_Work to be completed_: Return the line containing "This screenshot has width=282, height=171." together with every later line up to the end of the records, exactly and with no pictures; return nothing else.

_Material shown_:
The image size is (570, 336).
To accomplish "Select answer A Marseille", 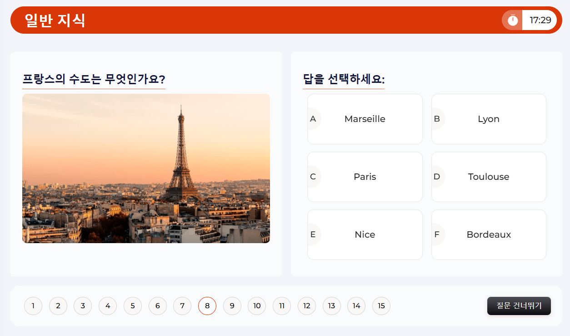I will [x=365, y=119].
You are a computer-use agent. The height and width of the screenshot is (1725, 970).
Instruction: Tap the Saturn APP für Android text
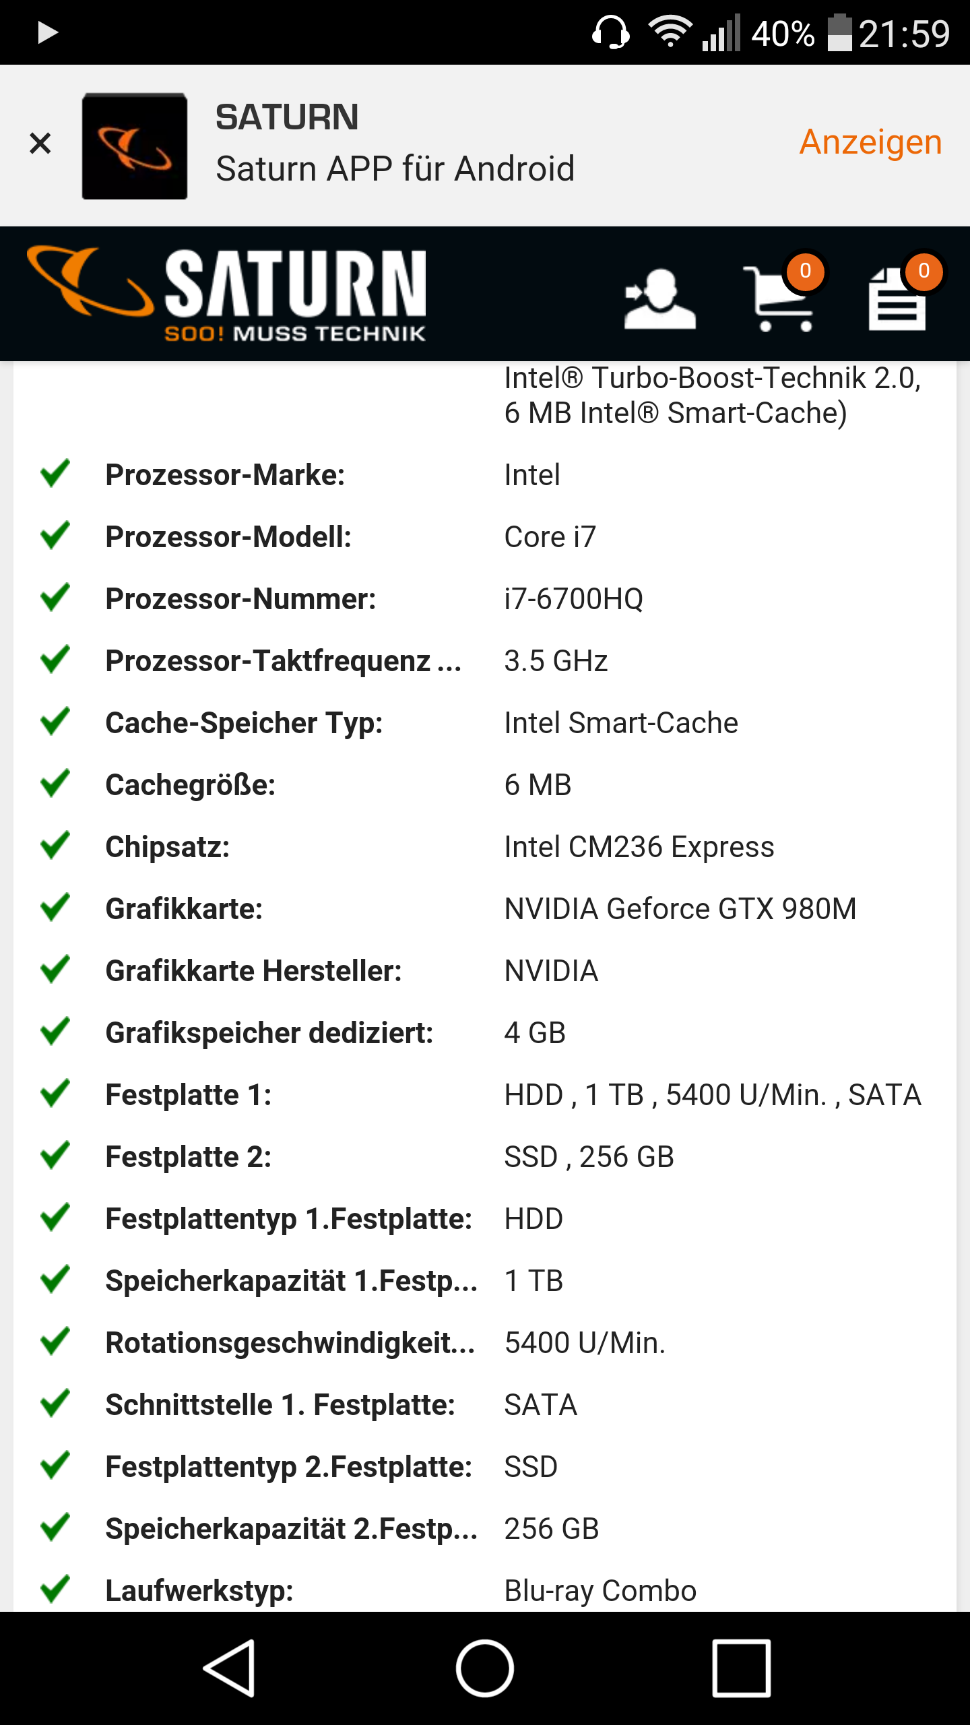point(395,168)
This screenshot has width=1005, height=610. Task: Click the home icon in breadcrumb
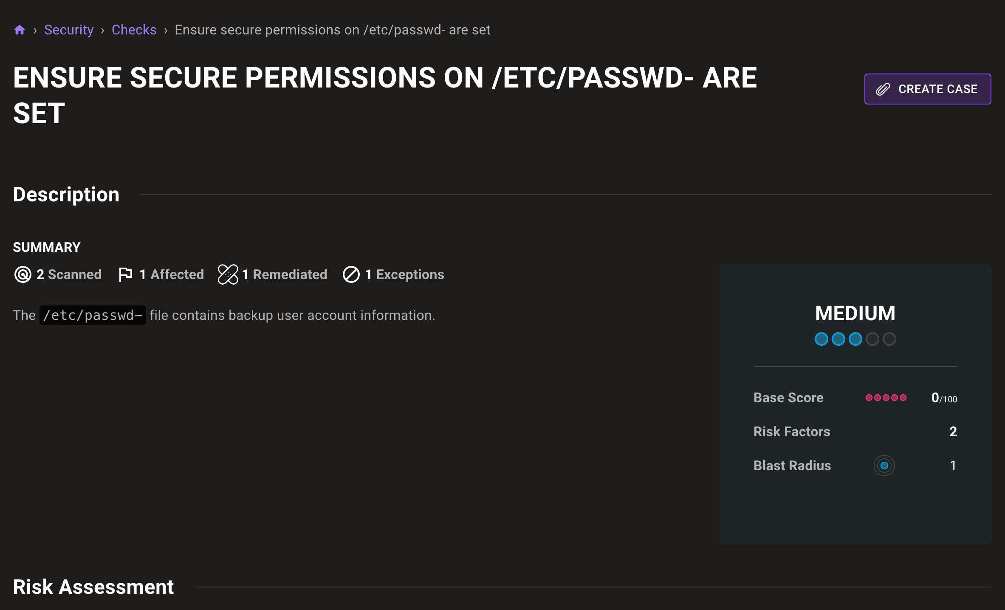click(x=20, y=30)
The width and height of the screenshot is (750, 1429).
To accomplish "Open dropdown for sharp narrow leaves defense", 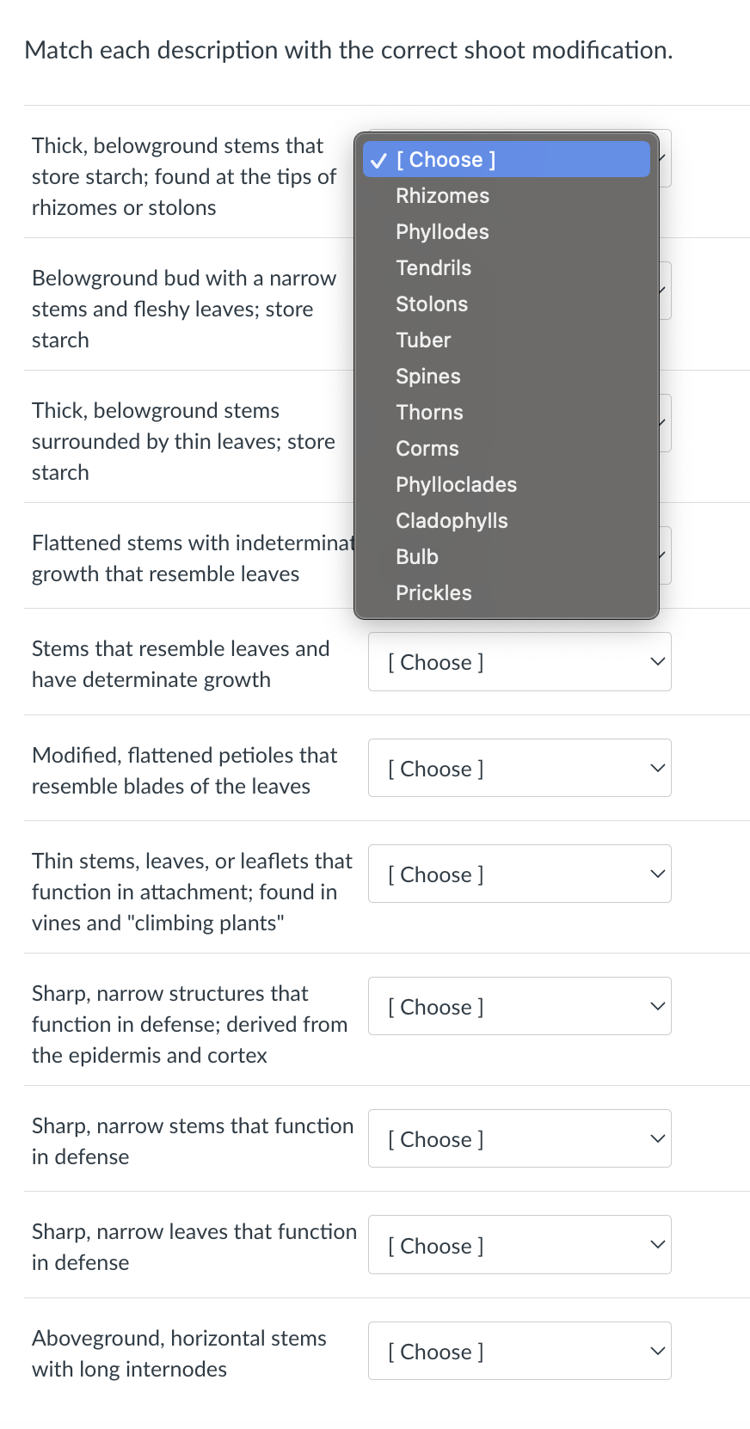I will [x=519, y=1245].
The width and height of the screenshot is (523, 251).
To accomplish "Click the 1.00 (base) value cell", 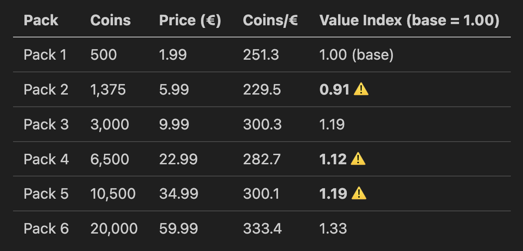I will (x=356, y=55).
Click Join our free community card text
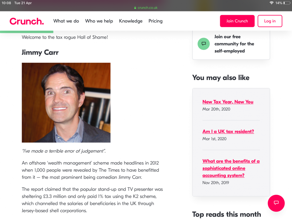This screenshot has height=219, width=292. click(234, 44)
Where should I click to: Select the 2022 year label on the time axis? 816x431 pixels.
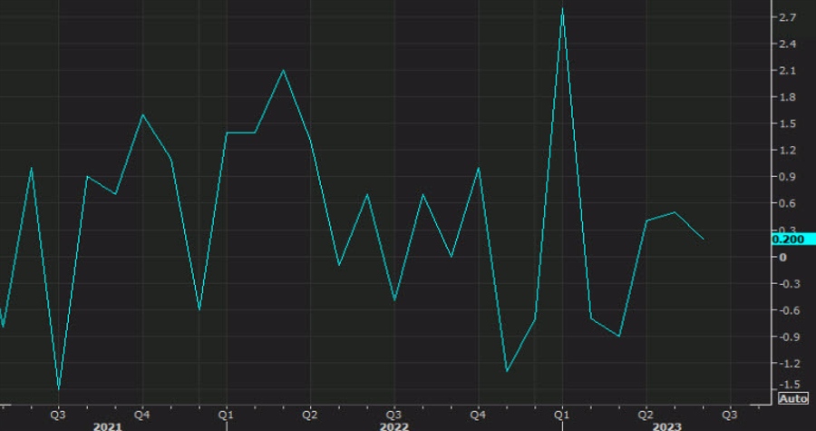[394, 426]
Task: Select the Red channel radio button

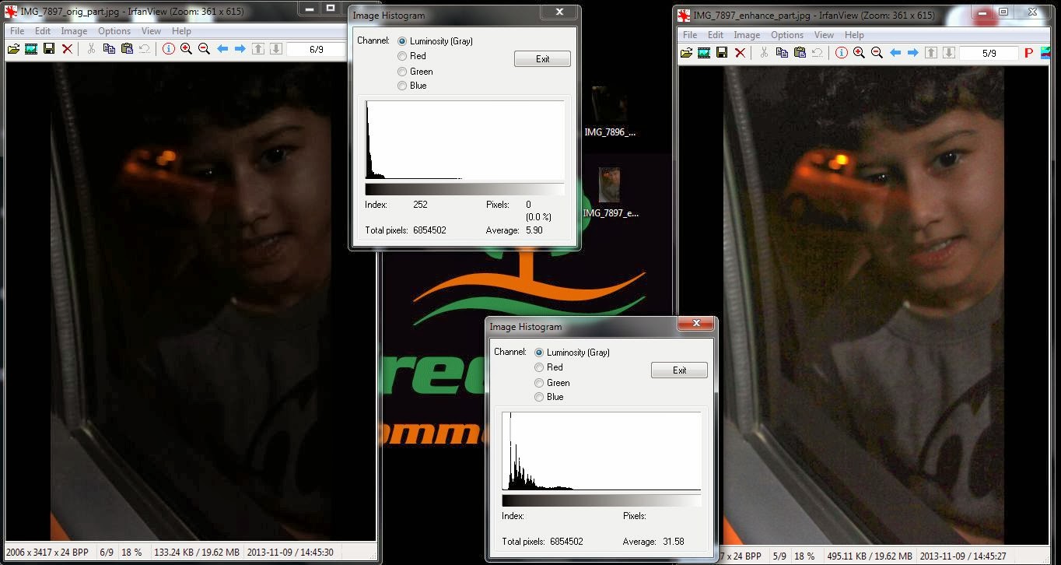Action: [402, 55]
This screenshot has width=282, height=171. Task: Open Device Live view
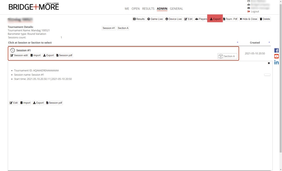[x=174, y=19]
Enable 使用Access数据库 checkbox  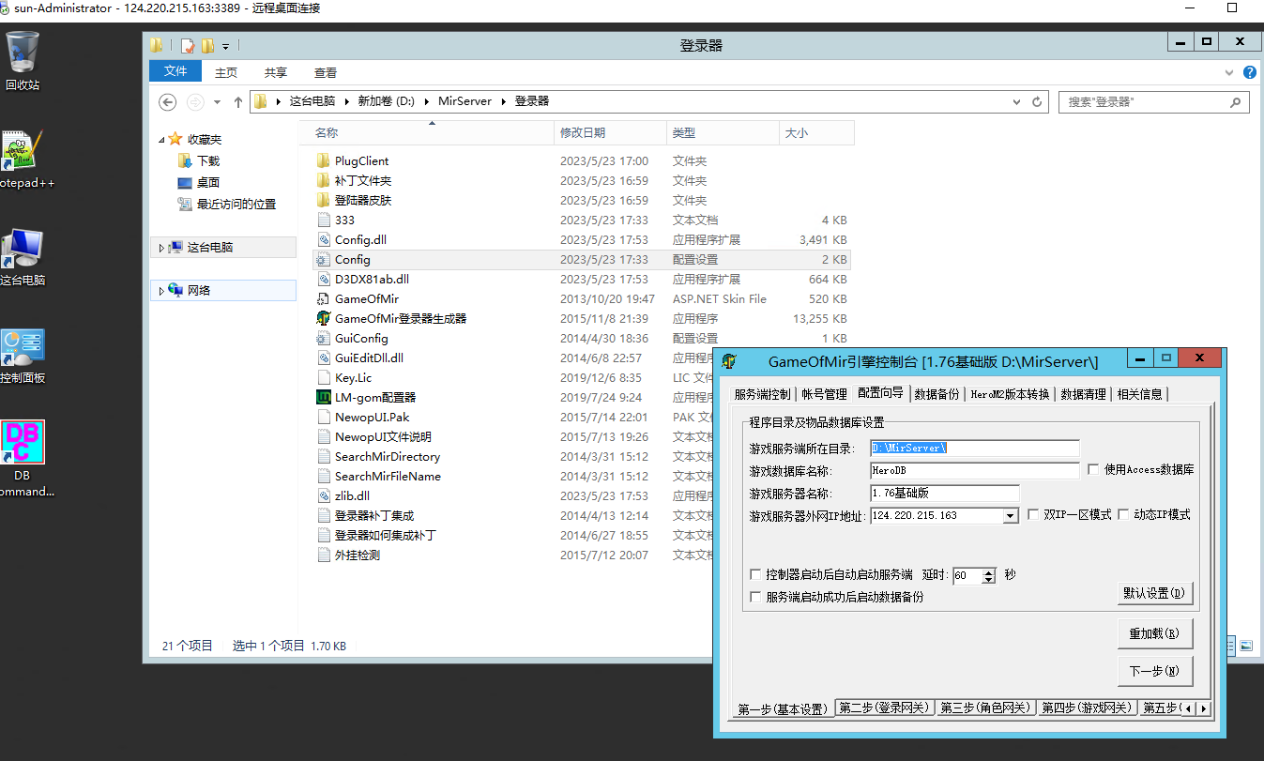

_Completed task_:
This screenshot has width=282, height=171. Task: Open Device Live view
[x=174, y=19]
Enable 使用Access数据库 checkbox  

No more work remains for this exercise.